O resultado da pesquisa não causa surpresa pela centralidade e interesse que a educação, a partir dos anos 90, despertou em diversos setores da sociedade brasileira, incluído o Estado, por força dos fóruns internacionais que trataram dessa temática, em especial a Conferência de Jomtien.

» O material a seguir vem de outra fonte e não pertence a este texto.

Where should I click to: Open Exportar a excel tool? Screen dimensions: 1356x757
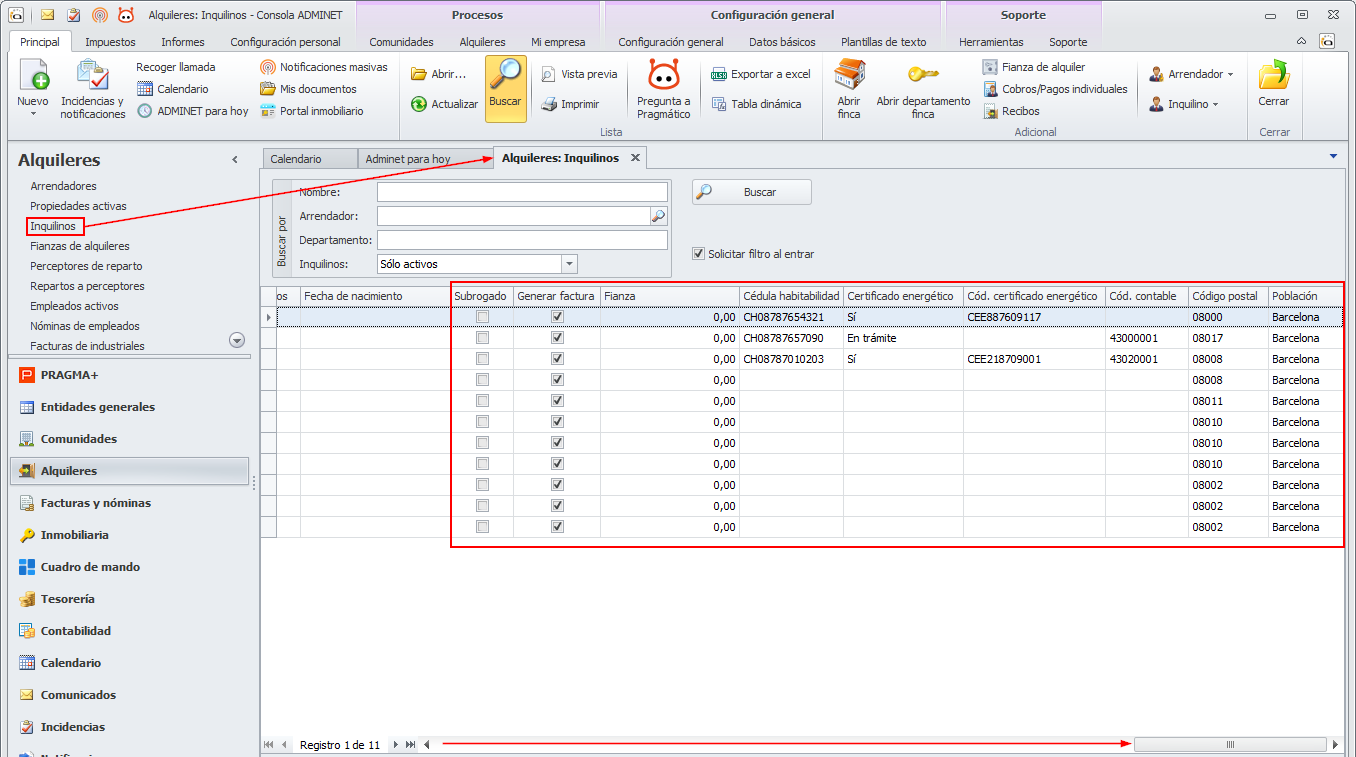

As tendências de caráter regressivo e de caráter supostamente progressista das ONGs se unem pelas temáticas que abordam: relação sociedade

Estado, justiça social

igualdade

liberdade, política

economia, público

privado. Além do mais, apresentam determinados temas como novidades: o novo associativismo, a nova questão social, a nova sociedade sem emprego ou do tempo livre, as novas contradições supraclassistas, a nova solidariedade, a nova consciência social do empresariado, gestão substantiva/gestão instrumental-racional, voluntariado/volunterapia, empreendedorismo solidário, desenvolvimento auto-sustentável, desenvolvimento sustentável, novo participacionismo social, responsabilidade social empresarial, cidadania ativa, educação para a convivência pacífica, para aprender a ser e a empreender.

Esse discurso das ONGs no campo da educação básica, quando a elegem como instrumento necessário a promover a cidadania e as mudanças sociais identifica-se com os discursos sobre a educação na década de 90. Portanto, confirma-se que é no campo educacional que elas se fazem mais presentes, na atualidade brasileira. Constantemente, o próprio Estado, os organismos internacionais, os empresários, e os movimentos sociais associam os problemas gerais da sociedade à falta de programas em educação.

Outras falas acerca da importância da educação básica oferecida aos pobres destacam- se no cenário mundial, entre eles o Programa das Nações Unidas para o Desenvolvimento

(PNUD), que, em resposta aos desafios a serem enfrentados pelas nações em desenvolvimento, indica áreas estratégicas para a melhoria do Índice de Desenvolvimento Humano (IDH) por meio da educação. “No âmbito das políticas sociais, a Educação Básica, a qualificação e o combate à pobreza; no âmbito da política econômica, a expansão do emprego e no âmbito da política ambiental, o aperfeiçoamento de instrumentos de sua gestão” (OLIVEIRA, 2000, p. 139).

Levando-se em consideração esse fato, confirma-se também que os organismos internacionais avalizam e incentivam a atuação das ONGs no campo da educação.

Portanto, o Maranhão, nesse cenário, constituir-se-á em um espaço privilegiado para a atuação das ONgs, fato que será mais aprofundado na segunda parte deste trabalho, em capítulos referentes às políticas de educação nesse Estado.